Wix vs Wordpress vs Webflow: Which website builder is the best?

Gone are the days where you need to understand complex coding to build a fully functional and beautiful website. Today, there are hundreds of website builders available, all with their own unique pros and cons. With so much competition in this space, how do you know what the best website builder is for you? There are many variables to consider, but Galaxy Marketing is here to help you simplify the decision.

We’ve distilled the options down to the 3 W’s. The two biggest players in the market: Wix and Wordpress, and the rising star: Webflow.

A Beginners Guide to Building Websites

The truth is, learning to build websites will take a large time investment – even if you pick the builder with the shortest learning curve. The first question you should ask yourself is: is it worth my time learning how to build websites, or would it be more efficient to outsource it?

If you have a high standard for your brand than outsourcing is better. It will take you months or years to learn the skillset that a professional has - and that time is likely better spent on the things you’re good at, like building your business.

People so often romanticize new ideas - we see how easy the drag-and-drop features are of website builders and think to ourselves: “I could do that!”. Beware: the deeper you go into learning these tools, the more sophisticated and complex things become.

With that being said, we don’t want to dissuade you.
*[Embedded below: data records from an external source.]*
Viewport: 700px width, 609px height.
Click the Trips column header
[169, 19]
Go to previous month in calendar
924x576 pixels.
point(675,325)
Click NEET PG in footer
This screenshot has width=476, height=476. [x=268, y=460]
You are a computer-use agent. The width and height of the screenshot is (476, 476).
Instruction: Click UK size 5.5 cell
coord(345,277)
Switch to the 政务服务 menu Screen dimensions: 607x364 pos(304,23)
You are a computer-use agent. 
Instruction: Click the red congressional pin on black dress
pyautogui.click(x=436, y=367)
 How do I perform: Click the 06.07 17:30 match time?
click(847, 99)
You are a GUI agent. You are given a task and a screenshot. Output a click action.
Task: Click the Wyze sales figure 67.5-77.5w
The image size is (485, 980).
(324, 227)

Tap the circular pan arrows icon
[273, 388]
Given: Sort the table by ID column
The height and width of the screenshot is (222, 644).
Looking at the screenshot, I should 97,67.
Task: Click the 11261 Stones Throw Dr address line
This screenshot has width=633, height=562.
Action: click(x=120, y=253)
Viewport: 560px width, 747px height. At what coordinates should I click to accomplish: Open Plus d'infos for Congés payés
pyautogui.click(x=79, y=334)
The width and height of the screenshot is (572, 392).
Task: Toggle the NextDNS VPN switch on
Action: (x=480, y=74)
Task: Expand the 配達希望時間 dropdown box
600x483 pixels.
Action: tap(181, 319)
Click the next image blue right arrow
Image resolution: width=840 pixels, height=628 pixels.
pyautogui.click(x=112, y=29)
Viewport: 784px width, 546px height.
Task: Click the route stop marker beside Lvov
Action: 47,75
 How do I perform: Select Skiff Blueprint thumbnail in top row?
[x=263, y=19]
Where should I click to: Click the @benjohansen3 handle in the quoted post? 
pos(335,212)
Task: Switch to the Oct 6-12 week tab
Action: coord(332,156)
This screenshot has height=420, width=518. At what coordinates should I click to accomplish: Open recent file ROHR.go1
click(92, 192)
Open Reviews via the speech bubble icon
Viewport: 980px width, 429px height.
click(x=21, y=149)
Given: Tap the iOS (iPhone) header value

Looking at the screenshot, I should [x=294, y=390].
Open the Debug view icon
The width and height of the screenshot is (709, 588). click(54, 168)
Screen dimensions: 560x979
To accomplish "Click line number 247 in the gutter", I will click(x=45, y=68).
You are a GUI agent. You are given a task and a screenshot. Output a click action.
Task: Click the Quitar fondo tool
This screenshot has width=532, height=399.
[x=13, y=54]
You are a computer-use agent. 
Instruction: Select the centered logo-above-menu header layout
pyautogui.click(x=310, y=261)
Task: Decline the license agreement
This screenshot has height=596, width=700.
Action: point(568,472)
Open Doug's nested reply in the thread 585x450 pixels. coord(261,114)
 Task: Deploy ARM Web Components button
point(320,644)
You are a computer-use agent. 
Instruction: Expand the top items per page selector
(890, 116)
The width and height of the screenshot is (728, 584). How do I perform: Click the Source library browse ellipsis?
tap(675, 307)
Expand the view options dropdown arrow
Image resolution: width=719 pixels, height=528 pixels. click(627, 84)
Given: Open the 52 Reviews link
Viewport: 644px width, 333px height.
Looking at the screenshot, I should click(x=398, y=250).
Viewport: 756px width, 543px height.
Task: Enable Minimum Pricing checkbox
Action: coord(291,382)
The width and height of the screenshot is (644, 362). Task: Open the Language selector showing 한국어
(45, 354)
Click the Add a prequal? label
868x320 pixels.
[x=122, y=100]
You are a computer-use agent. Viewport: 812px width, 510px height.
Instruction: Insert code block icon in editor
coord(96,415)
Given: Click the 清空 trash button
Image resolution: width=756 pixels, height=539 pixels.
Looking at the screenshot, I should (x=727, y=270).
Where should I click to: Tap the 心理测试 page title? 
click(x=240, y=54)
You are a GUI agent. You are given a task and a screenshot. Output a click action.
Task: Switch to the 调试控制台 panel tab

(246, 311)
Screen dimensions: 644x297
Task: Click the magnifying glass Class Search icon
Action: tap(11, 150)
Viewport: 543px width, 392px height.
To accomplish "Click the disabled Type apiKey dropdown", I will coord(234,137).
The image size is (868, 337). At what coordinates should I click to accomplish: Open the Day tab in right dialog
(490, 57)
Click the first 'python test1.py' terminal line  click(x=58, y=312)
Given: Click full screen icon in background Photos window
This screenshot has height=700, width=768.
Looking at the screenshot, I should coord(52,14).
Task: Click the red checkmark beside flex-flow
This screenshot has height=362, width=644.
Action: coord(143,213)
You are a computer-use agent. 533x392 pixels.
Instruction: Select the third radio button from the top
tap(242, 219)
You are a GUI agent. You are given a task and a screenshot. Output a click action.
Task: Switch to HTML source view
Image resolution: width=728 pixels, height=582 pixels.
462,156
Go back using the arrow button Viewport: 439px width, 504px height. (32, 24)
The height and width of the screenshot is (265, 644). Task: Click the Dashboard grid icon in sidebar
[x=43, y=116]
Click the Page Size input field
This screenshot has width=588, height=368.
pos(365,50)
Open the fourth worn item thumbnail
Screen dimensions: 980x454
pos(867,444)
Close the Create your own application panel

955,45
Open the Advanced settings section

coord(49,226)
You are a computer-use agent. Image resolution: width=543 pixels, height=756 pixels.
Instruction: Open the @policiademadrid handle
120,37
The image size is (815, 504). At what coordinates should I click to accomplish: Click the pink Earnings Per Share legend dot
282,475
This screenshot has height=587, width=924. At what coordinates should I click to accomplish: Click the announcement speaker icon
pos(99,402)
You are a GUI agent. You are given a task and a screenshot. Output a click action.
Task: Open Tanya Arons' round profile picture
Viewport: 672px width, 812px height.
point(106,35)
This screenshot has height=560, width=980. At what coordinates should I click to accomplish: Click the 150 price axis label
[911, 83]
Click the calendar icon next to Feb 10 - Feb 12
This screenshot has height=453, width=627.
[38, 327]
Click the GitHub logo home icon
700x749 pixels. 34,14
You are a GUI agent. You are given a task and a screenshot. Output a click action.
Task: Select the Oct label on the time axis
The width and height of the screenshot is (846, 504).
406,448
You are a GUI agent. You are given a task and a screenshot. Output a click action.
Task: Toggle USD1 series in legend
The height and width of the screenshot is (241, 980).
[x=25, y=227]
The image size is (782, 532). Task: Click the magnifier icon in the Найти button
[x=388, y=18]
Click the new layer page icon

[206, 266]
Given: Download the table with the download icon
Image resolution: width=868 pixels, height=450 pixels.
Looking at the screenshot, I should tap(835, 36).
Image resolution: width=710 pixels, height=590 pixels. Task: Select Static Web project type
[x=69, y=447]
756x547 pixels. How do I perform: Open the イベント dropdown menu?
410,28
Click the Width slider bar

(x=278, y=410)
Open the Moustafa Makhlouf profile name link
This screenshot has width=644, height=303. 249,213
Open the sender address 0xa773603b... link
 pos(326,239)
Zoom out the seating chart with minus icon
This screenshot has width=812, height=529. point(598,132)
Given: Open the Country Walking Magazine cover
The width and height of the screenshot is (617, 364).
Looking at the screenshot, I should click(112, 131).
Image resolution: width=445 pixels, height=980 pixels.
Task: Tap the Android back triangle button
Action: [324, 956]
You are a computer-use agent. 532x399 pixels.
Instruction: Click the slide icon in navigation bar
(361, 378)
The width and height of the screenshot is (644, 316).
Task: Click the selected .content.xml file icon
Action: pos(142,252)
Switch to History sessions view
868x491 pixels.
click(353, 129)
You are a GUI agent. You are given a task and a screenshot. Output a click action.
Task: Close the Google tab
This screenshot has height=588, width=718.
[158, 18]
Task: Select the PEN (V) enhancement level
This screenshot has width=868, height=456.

Building your own website may be the perfect solution if your organization is new and/or your budget is low. If you want to build a super simple, low functionality website for your business – something akin to a resume – then this is the guide for you.

Picking the Best Website Builder - What to Look For?

Most of the time, there is no perfect website builder for your business. You will almost certainly need to sacrifice something in one area to achieve a requirement in another. Here’s a list of 4 ways you can categorize and understand the differences:

  • Pricing - how much will it cost?
  • Learning Curve - how easy is it to learn and use?
  • Creative Freedom - how much freedom do I have to design it the way I want?
  • Maintenance - how much time on upkeep do I need to spend per month?

1) Website Builder Pricing

Pricing is generally the first variable to consider, particularly for small or new businesses that are budget conscious. All website builder hosting costs are relatively affordable. At the high end you might spend around $40 CAD per month, and on the low end $10 CAD per month.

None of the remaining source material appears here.